[Given request] Return the lines from the one with "Given: Open the Winding & Magnets section" up to and including the one with "tap(85, 20)", unchanged.

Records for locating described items
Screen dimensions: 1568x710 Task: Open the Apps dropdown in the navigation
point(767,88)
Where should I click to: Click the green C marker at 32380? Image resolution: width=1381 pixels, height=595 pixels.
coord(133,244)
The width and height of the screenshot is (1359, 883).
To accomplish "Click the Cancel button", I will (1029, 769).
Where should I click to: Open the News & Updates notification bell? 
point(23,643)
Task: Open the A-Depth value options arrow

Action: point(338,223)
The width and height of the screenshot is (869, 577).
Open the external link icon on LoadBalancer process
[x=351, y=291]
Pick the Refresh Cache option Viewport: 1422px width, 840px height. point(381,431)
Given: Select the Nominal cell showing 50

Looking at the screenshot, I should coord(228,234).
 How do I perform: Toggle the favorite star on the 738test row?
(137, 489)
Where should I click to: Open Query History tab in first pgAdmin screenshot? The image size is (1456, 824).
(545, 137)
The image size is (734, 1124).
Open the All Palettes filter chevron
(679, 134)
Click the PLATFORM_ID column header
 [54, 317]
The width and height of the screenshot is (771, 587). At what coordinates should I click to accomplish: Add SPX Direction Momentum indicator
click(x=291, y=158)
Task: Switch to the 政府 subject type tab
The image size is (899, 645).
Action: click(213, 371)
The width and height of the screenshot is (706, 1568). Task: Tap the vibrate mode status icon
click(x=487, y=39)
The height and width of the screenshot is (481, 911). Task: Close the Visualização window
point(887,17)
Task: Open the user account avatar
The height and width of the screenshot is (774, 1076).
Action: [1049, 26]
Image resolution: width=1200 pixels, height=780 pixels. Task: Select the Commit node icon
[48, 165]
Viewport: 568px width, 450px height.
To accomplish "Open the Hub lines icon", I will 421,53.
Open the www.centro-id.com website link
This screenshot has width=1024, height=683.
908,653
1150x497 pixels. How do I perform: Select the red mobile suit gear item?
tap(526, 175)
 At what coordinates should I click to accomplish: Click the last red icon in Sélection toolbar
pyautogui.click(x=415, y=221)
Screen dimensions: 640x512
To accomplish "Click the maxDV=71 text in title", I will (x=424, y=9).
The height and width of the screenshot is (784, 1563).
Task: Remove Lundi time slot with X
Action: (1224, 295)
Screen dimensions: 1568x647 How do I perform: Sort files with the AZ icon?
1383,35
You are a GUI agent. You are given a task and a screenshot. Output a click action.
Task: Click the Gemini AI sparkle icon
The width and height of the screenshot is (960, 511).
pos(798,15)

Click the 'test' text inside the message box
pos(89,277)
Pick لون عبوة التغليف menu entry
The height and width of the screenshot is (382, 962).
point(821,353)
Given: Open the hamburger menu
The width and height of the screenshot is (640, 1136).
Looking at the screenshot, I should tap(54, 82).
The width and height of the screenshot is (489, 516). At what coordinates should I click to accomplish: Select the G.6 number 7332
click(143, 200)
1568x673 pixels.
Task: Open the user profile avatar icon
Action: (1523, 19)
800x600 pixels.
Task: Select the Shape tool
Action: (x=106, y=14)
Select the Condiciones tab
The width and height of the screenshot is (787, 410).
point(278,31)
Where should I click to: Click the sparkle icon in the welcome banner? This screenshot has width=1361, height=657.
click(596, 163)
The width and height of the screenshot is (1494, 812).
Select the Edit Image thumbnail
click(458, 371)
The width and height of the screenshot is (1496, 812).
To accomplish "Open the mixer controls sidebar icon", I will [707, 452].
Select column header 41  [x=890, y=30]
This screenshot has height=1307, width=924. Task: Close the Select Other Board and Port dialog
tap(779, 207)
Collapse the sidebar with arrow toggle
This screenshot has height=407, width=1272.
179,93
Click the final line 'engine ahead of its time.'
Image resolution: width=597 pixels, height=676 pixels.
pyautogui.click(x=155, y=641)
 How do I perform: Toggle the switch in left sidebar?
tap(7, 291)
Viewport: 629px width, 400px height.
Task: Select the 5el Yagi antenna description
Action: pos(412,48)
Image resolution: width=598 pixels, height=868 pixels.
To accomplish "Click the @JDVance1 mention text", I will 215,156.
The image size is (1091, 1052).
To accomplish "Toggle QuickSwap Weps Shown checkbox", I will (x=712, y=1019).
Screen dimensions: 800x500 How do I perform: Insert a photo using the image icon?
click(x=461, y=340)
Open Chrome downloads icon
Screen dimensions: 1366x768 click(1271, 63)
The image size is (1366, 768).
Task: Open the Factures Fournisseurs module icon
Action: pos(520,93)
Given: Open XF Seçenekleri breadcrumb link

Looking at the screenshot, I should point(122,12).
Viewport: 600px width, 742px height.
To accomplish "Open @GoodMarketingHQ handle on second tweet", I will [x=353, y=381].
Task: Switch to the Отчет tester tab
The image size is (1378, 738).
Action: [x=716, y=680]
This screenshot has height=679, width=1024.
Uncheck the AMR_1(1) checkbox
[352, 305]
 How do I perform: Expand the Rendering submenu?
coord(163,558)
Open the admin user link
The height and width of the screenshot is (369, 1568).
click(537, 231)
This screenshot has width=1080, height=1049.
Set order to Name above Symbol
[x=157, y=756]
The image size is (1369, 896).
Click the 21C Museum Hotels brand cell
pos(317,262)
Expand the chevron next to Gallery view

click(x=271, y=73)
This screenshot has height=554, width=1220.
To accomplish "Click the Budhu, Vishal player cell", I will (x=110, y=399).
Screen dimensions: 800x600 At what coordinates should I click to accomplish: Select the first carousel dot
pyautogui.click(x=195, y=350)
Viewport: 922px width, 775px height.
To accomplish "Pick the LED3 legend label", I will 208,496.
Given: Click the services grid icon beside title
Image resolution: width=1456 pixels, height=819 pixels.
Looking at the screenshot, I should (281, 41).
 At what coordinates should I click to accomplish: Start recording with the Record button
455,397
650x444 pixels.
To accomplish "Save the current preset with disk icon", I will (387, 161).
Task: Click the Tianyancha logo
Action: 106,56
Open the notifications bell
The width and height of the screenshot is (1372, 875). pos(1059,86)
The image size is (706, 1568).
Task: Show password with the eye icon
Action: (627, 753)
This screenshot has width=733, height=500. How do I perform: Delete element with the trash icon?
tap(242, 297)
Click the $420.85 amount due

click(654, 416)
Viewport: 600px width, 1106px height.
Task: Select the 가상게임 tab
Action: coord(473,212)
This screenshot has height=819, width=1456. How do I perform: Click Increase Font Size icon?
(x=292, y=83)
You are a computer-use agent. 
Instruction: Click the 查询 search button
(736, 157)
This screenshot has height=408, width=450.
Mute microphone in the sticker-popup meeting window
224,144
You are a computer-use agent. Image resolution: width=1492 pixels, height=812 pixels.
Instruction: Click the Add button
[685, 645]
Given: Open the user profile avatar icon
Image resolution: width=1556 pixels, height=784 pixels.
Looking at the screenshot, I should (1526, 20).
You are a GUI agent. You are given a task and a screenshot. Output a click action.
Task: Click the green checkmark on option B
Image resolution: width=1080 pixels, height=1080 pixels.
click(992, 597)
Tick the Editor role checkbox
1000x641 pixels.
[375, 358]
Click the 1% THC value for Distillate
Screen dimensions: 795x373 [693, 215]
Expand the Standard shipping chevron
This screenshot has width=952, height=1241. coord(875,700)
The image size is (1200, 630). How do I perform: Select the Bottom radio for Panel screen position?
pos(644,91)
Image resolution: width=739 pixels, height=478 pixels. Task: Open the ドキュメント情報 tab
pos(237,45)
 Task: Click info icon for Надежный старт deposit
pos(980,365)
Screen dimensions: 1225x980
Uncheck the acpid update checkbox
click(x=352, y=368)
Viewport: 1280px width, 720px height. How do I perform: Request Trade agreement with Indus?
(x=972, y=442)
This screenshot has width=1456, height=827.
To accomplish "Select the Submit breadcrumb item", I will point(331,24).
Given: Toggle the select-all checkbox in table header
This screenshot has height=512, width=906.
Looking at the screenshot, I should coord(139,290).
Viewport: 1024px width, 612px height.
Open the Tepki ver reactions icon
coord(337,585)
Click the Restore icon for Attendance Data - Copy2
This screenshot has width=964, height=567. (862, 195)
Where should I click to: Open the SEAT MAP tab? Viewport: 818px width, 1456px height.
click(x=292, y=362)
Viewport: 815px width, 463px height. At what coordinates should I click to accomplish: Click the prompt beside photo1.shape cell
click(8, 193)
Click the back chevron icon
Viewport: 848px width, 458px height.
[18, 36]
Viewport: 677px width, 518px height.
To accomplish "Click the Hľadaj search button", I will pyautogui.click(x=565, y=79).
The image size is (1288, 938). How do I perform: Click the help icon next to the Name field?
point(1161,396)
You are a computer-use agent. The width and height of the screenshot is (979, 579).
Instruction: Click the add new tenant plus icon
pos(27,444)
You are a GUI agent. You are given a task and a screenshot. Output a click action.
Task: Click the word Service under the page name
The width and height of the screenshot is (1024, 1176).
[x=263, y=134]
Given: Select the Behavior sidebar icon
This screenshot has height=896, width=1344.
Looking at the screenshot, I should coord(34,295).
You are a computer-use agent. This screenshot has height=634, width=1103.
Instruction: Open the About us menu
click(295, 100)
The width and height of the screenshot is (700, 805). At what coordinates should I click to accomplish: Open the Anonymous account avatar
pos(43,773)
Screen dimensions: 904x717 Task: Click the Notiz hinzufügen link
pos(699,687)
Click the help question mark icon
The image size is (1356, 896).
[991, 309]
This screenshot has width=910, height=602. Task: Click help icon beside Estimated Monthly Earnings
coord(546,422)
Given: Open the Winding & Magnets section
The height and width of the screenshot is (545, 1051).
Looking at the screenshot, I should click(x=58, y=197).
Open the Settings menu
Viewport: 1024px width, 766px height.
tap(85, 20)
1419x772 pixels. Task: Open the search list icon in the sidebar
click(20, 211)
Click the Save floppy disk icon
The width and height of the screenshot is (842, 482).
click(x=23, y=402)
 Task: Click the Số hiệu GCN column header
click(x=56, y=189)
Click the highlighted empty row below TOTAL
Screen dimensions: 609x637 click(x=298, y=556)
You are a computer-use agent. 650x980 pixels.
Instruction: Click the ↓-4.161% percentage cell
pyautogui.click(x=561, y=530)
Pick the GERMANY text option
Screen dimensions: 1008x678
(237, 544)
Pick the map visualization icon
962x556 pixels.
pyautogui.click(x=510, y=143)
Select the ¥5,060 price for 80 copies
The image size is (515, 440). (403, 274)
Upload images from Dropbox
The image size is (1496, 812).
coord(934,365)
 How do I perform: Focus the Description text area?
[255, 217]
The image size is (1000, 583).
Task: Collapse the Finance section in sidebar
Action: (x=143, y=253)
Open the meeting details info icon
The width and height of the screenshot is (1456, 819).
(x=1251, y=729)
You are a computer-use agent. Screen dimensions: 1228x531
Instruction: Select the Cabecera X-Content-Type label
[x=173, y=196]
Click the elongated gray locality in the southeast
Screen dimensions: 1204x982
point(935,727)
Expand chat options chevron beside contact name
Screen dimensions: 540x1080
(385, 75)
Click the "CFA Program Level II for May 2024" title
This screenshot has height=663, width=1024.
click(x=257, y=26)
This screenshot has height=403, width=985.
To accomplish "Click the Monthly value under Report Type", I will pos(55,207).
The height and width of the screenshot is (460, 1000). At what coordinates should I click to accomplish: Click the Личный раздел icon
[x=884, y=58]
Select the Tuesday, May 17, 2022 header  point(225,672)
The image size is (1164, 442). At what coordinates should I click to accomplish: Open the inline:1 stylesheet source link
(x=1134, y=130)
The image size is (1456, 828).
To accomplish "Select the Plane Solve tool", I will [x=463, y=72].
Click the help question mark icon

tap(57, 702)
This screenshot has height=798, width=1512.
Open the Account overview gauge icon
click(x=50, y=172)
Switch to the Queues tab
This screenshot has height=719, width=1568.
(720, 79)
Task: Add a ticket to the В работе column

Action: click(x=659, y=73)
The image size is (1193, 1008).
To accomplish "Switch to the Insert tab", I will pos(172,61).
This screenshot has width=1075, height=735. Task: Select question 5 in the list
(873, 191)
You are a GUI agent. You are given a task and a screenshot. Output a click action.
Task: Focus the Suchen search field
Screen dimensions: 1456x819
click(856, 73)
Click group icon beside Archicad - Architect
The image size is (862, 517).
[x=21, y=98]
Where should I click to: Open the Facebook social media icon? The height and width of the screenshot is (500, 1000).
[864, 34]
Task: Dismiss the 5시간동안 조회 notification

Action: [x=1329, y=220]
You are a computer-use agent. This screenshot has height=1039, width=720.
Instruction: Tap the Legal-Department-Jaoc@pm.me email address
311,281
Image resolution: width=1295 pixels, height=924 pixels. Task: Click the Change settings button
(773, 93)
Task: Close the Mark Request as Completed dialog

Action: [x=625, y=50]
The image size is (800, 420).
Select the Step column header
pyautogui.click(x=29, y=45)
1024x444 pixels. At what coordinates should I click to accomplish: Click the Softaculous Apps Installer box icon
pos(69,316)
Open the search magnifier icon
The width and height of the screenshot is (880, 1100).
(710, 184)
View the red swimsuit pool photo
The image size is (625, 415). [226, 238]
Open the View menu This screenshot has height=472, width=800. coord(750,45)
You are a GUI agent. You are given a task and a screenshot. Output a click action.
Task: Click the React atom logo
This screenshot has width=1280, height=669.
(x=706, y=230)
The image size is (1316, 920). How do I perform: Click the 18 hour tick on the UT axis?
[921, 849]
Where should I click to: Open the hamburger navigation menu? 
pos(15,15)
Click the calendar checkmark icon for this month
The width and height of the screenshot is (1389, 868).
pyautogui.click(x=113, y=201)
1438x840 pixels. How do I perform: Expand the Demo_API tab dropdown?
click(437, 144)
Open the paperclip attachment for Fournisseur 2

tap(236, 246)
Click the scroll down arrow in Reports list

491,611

[Result of this task]
Given: Open the Winding & Magnets section
The height and width of the screenshot is (545, 1051).
Looking at the screenshot, I should click(x=58, y=197).
Open the Settings menu
Viewport: 1024px width, 766px height.
tap(85, 20)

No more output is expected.